Reviews for Harry Potter and the Summer he will never forget
skittlequeen101 chapter 3 . 11/8/2016
I honestly could not stop laughing!
AECM chapter 25 . 8/18/2014
Wish you would write more
Bcb chapter 3 . 11/24/2013
Pearlphin chapter 25 . 3/19/2013
Please continue you have potential with story!
Refreshingly Original chapter 25 . 1/31/2012
Oohh, this is an amazing fic! I hope you can continue with it.

GreenCanary chapter 25 . 8/6/2011
I like the begining a lot
TivalovercalledAbby.1997 chapter 25 . 7/24/2011
Helena chapter 25 . 4/24/2011
I absolutely love it and I can't wait to read more! Please update soon!
Lyra124 chapter 25 . 4/23/2011
Please update! That was... To Ron weasley's phrase: BLOODY BRILLIANT!
Radiant Biscuit chapter 5 . 2/26/2011
I'll start this by plainly stating, I've gotten to chapter 5 and I won't go farther.

I do enjoy the writer's license, meaning, whatever the heck the writer wants, the writer gets. If I want to change Snape into a character similar to Mrs. Weasley then no one can tell me not too. This being said, as of this moment, I like the storyline, so far. I have absolutely no problem with it.

Why I'm stopping, is the format, specifically, paragraph breaks. I don't consider myself to be a know it all in the english language written word, but I find it hard to read something on a screen when there is no consistant format. Its almost as if someone told you "You need to have at least 5 paragraph breaks" and you put five in(and in the correct places I may add).

It's not enough to put the words down on digital paper, you also have to think of the presentation of those words. Example: Is something being thought of and not spoken? if there is alot of thoughts then maybe I should put them in italics or use ' instead of " .

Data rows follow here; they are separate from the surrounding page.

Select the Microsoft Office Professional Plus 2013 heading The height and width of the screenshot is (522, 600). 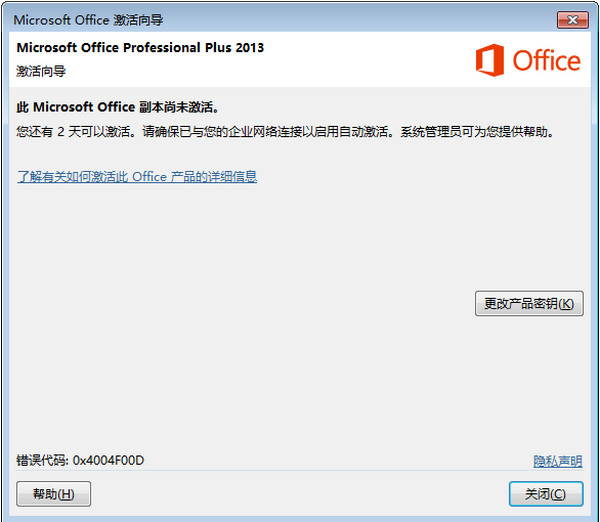point(140,47)
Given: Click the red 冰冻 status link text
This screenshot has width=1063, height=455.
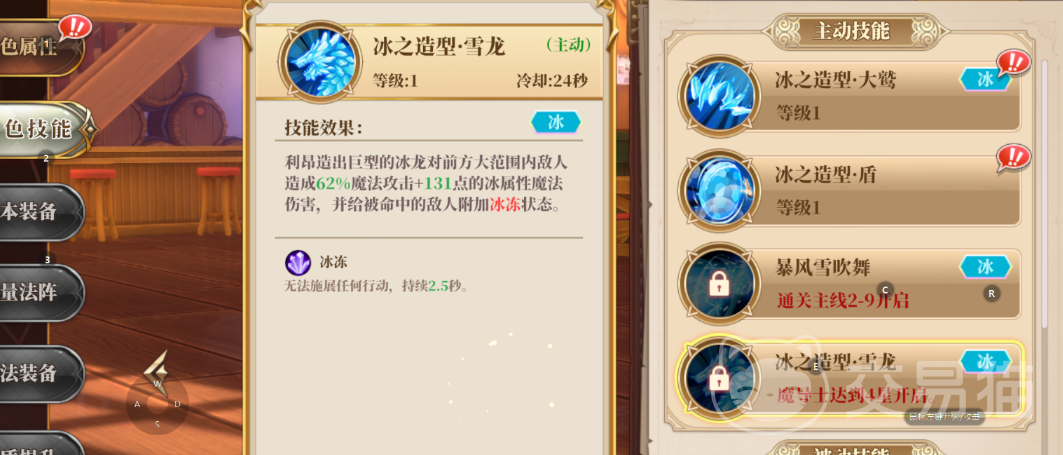Looking at the screenshot, I should coord(504,205).
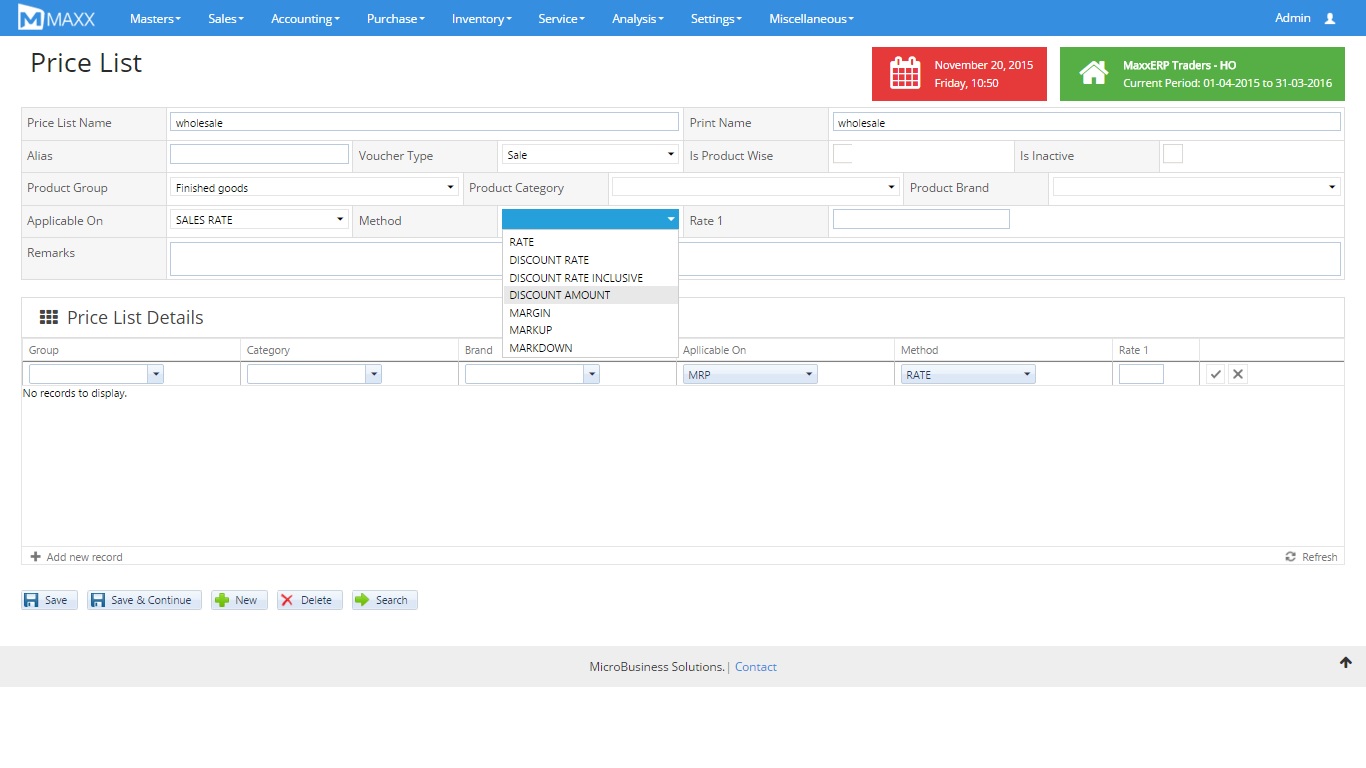Enable the Is Inactive checkbox
The height and width of the screenshot is (768, 1366).
(x=1172, y=154)
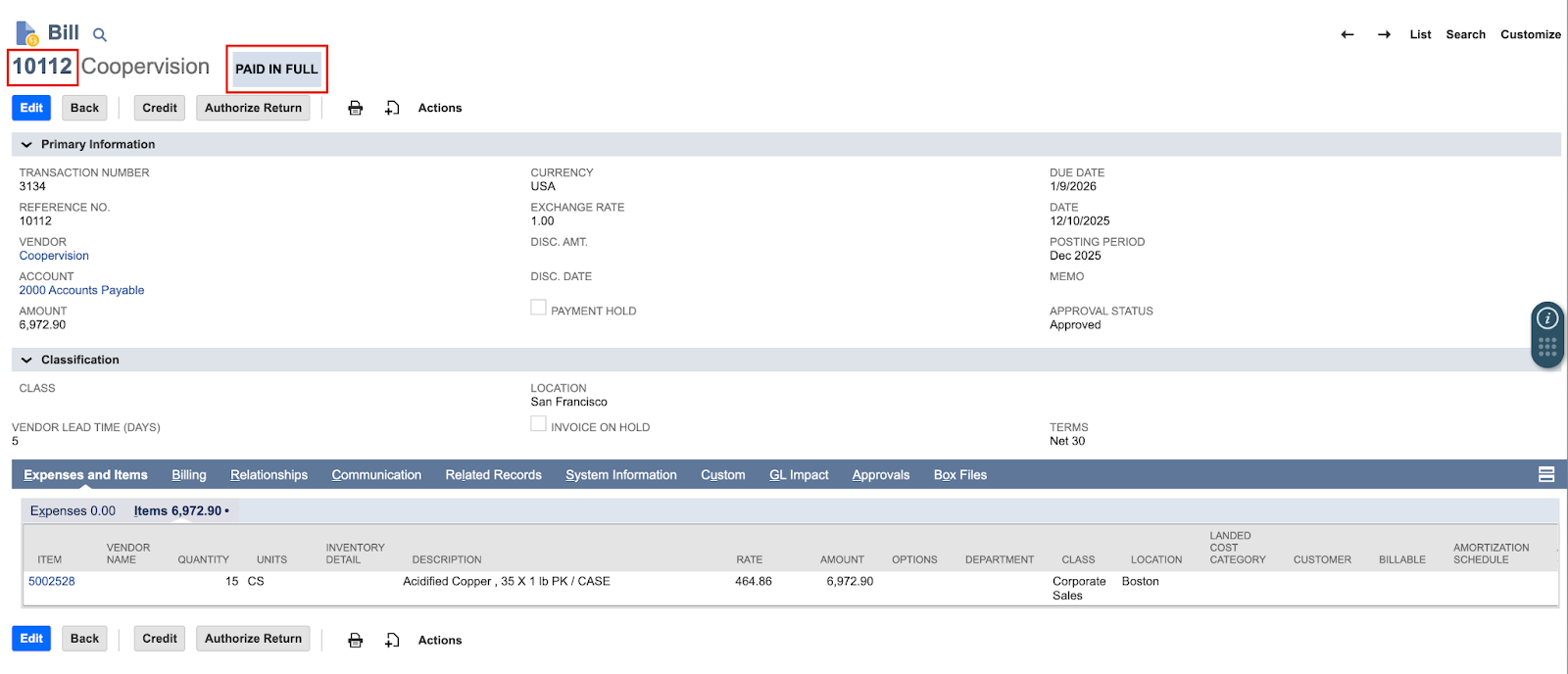Open the info help icon on right edge

tap(1547, 318)
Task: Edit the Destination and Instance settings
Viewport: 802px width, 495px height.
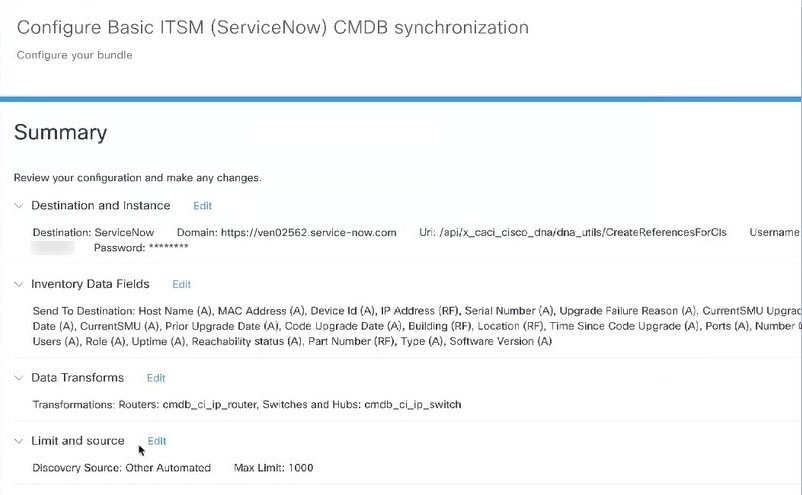Action: 203,206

If someone else has already pointed this out, and this has changed or will be changed, due to getting a beta or whatever, as the chapters progress, then please respond to this review and I will be happy to continue reading.
Rosa Clearwater chapter 25 . 11/19/2010
Oh please continue this! I know it's been more than two years, but it sounds sooooo coool! Please please update again :(
LillyPheonix chapter 11 . 7/23/2010
Umm Confussing Chapter? Plus the grammatics, as well as format are also just as confusing. Is there a possibility of a re-uploading?
cyiusblack chapter 25 . 3/10/2010
update soon
young wiccan chapter 25 . 1/30/2010
Hm, I wonder what Moldy Voldy's planning now.

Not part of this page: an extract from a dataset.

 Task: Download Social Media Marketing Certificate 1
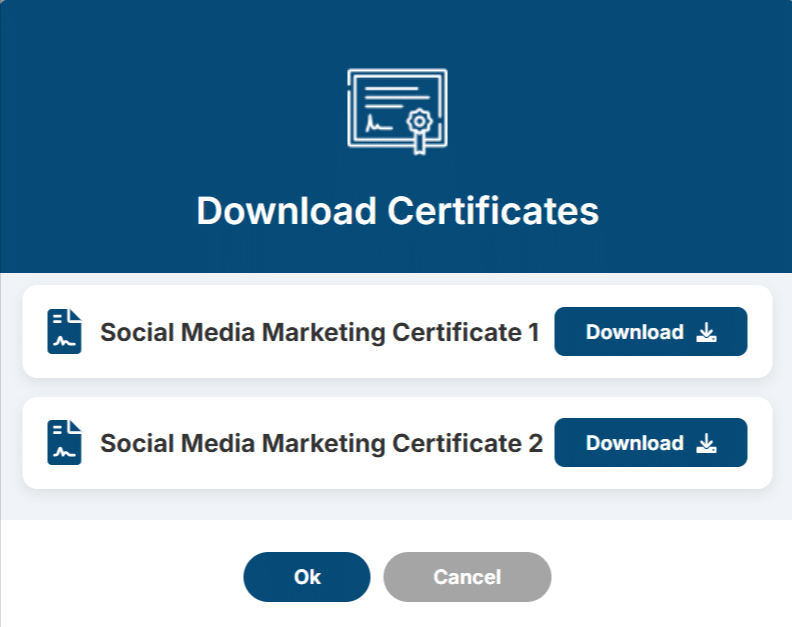click(651, 331)
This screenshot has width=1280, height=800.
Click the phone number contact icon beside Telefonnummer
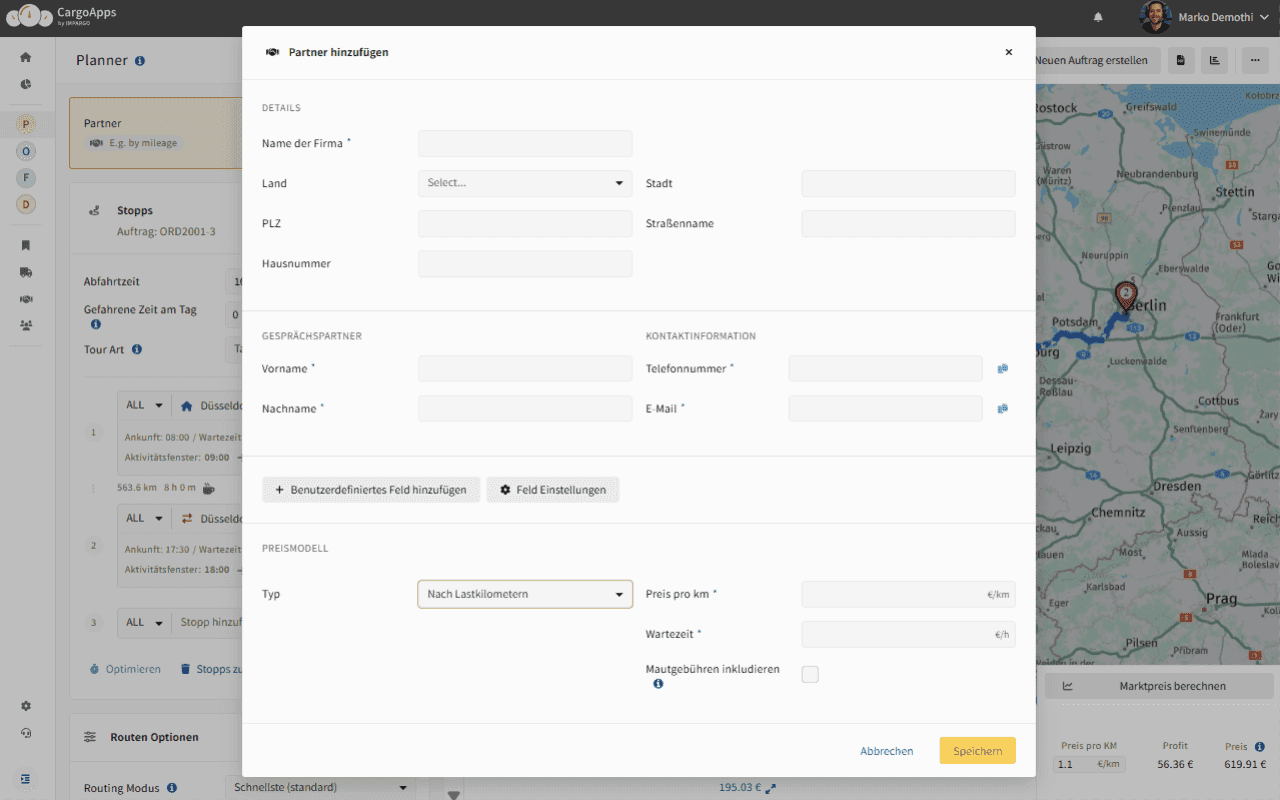coord(1002,369)
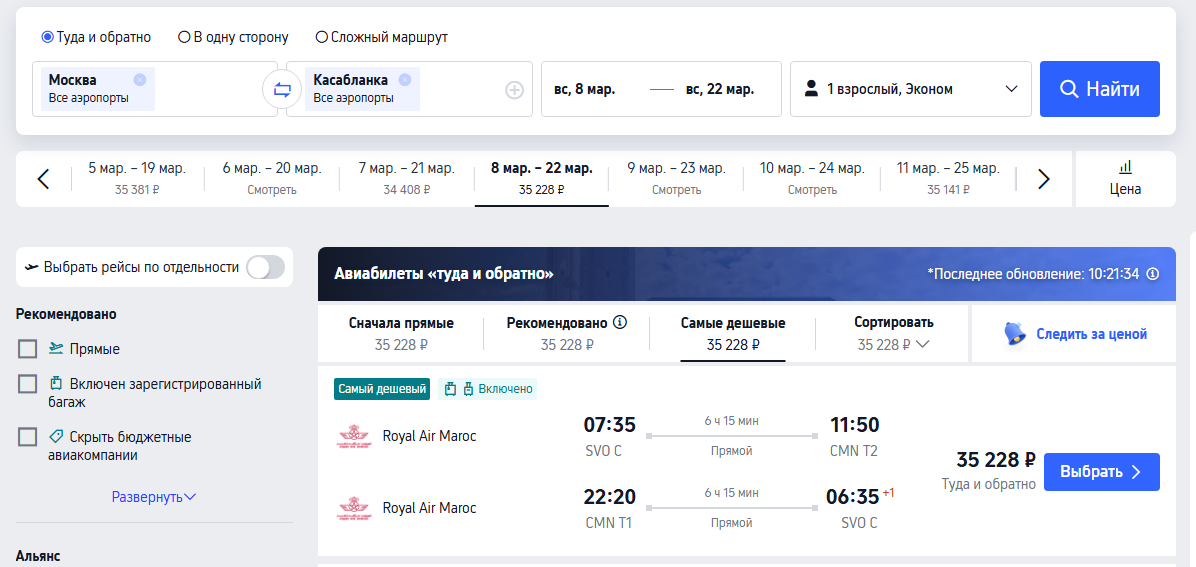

I love the idea of Minerva being like a mother to Harry
David305 chapter 15 . 8/24/2009

I'm sorry for having been incomplete in my review, regarding the word "pronounce." I wrote:

(To pronounce means to say a word carefully with exaggerated enunciation or special accenting: "Be careful how you pronounce French words.")

I should have added:

"Pronounce" CAN also be used to mean, "Announce in an official capacity; confer an official sanction; proclaim" as in the phrase,

"I now pronounce you man and wife."

But it ought not be used merely as a synonym for the simple but effective "says" or "said."